Updates

Updates

A recent study of over one million people who were screened for drug and alcohol use disorders over a five-year period reviewed the effectiveness of SBIRT (Screening, Brief Intervention and Referral to Treatment) in a variety of medical and community settings.

SBIRT is a tool that allows primary care providers to identify patients with drug and alcohol abuse disorders and connect them with treatment services.  SBIRT enables health care professionals to talk to patients about substance use during routine medical visits and has been shown to be especially effective in the early stages of problem drinking and drug use. Doctors can use standardized screening tools to identify those at risk, engage in brief interventions and, when necessary, refer patients to additional treatment options.

The study, funded by the Substance Abuse and Mental Health Services Administration (SAMHSA) and published in the journal Addiction, found the following:

  • SBIRT implementation was facilitated by committed leadership and the use of substance use specialists, rather than medical generalists, to deliver services.
  • Greater intervention intensity was associated with larger decreases in substance use.
  • Both brief intervention and brief treatment were associated with positive outcomes, but brief intervention was more cost-effective for most substances.
  • Brief Intervention (BI) was shown to be primarily effective with alcohol abusers, and Brief Treatment (BT), which provides a more intensive level of care than BI, had a greater impact in reducing the frequency of illicit drug use.
  • Regarding economic efficiency, BI was more cost-effective than BT.
  • Flexibility is key: The authors attribute the large reach of the SBIRT programs in part to the variety of implementations available and the adaptability of program design.

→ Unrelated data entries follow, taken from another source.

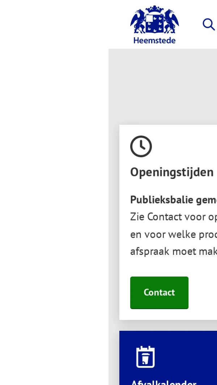Click the right lion of the crest
217x385 pixels.
(x=172, y=22)
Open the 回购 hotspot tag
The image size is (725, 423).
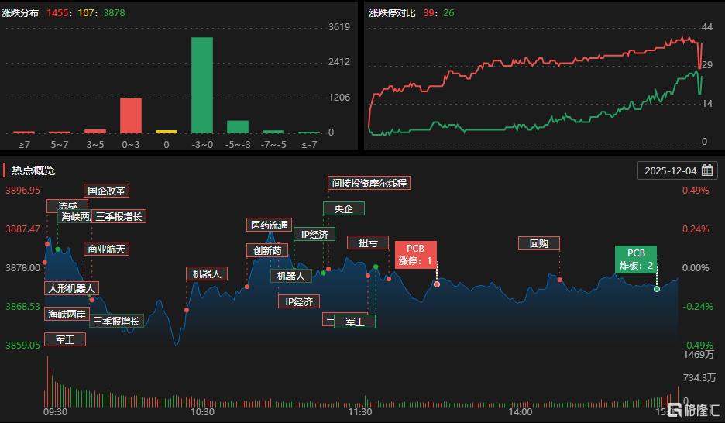coord(539,243)
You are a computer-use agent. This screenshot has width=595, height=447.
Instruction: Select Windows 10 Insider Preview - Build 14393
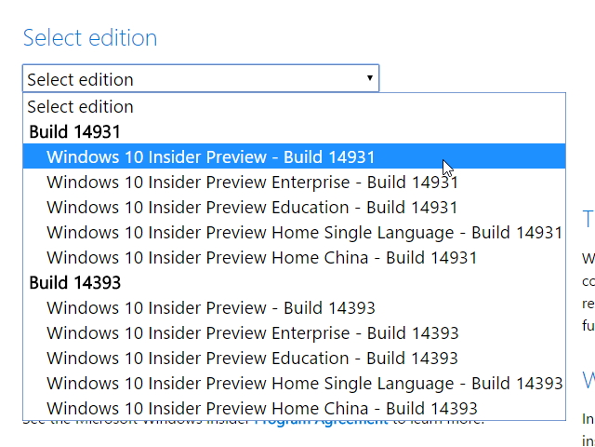(210, 307)
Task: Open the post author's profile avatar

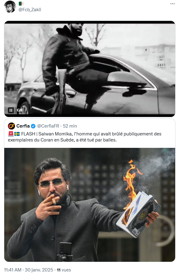Action: (x=10, y=7)
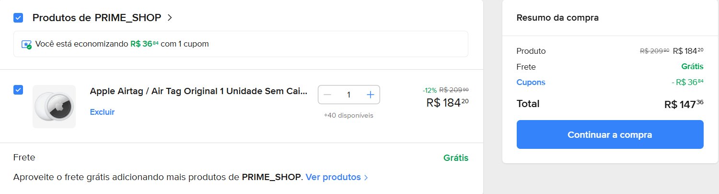Click the Produtos de PRIME_SHOP heading
This screenshot has height=194, width=719.
point(97,18)
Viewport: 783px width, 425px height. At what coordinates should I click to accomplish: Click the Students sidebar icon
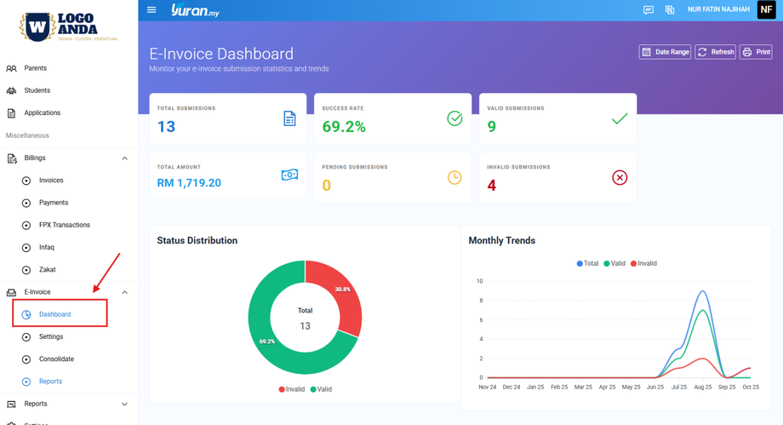tap(11, 90)
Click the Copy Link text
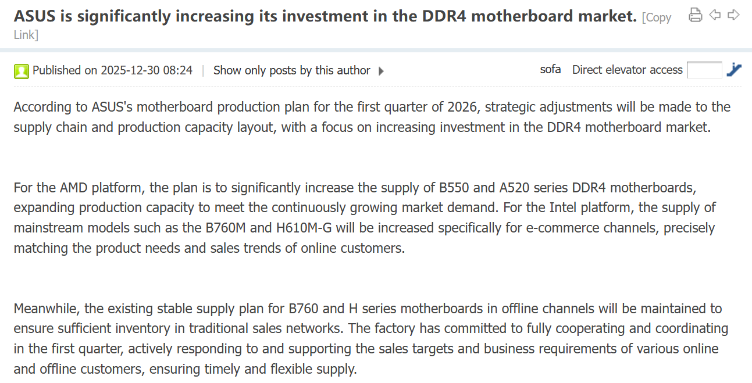Image resolution: width=752 pixels, height=383 pixels. tap(656, 18)
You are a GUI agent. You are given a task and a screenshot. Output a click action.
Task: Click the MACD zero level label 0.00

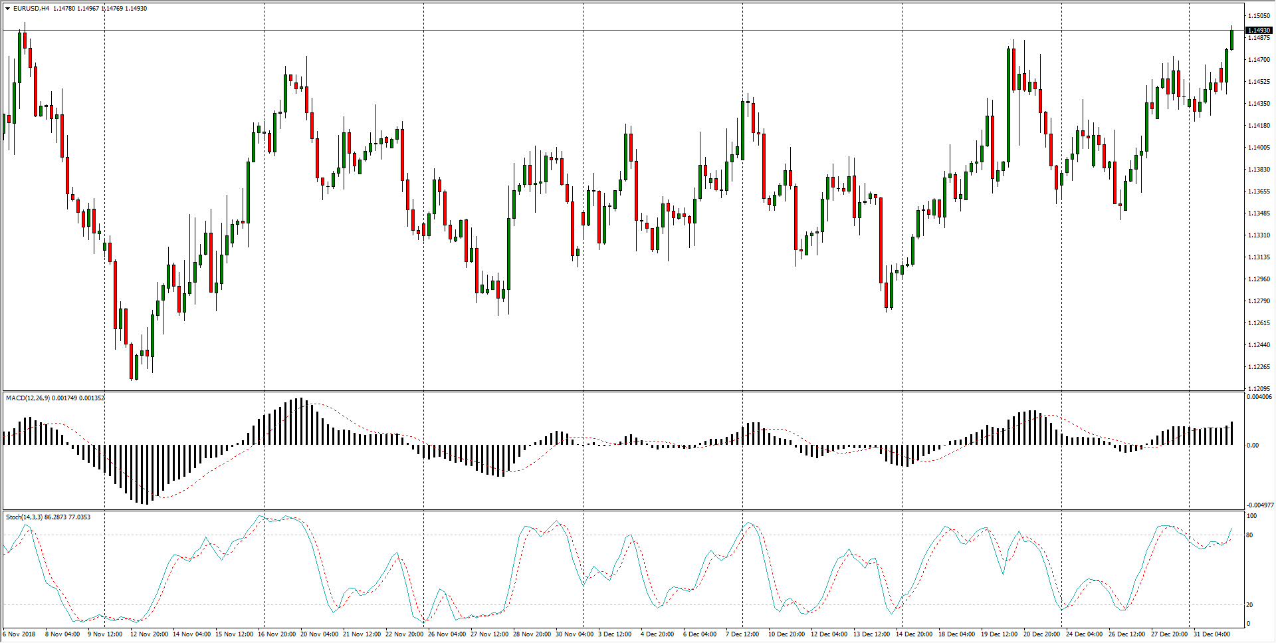pos(1252,446)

The authors also discuss insurance reimbursement, the sustainability of SBIRT and affordability of services. They note differences in cost effectiveness in high patient flow versus low patient flow facilities, indicating that high volume venues are most cost effective and are sites where most patients are likely to receive care in the future. Additionally, high volume settings allow practitioners to reach patients with a wide variety of co-occurring physical and mental health issues.

The authors conclude, “Treatment services for substance use problems are typically fragmented, with both personal and societal costs and consequences. Ideally, services should be integrated with continuity of care from one type of specialized service to another, so that patients are assigned to the least intensive level of care that suits their needs. SBIRT attempted to maximize efficiency and effectiveness, and to minimize cost, by providing a wide range of services, including less intensive services, to meet the needs of individuals at each point along the substance use risk continuum.”